34. At the place of occurrence (for short P.O.) the police requested two persons namely Ashim Sarkar and Ramananda Singh to act as public witnesses and accompany them during raid. Thereafter, an ambush was laid near the P.O. at around 17.10 hours when the three persons were coming from the opposite direction along side NH34 and assembled at P.O. where they were encircled by the raid party. After disclosing their identity Inspector Ganguly searched the accused/appellants in presence of local witnesses and recovered 49 pieces of FICN of Denomination of Rs. 1000/- from the chest pocket of appellant (for short A) no. 1 and 101 pieces of FICN of Denomination of Rs. 500/- was recovered from the chest pocket of A2 and 80 pieces of FICN of Denomination of Rs. 500/- was recovered from the chest pocket of another accused.
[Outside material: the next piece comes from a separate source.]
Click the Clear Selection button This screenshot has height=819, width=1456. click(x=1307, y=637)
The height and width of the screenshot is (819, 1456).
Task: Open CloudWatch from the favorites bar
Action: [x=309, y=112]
The total value of FICN recovered was Rs. 1,39,500/-. Inspector Ganguly seized all these FICN from the exclusive possession of the accused and separately kept it in 3 envelopes with proper label. After that the 4 accused/appellants were arrested and accordingly a suo motu case was initiated by the Police being Berhampore Police Station Case No. 310 of 2007 dated 12.07.2007 under Sections 489A/489B/489C/34 of the IPC against all the accused persons including the appellants herein.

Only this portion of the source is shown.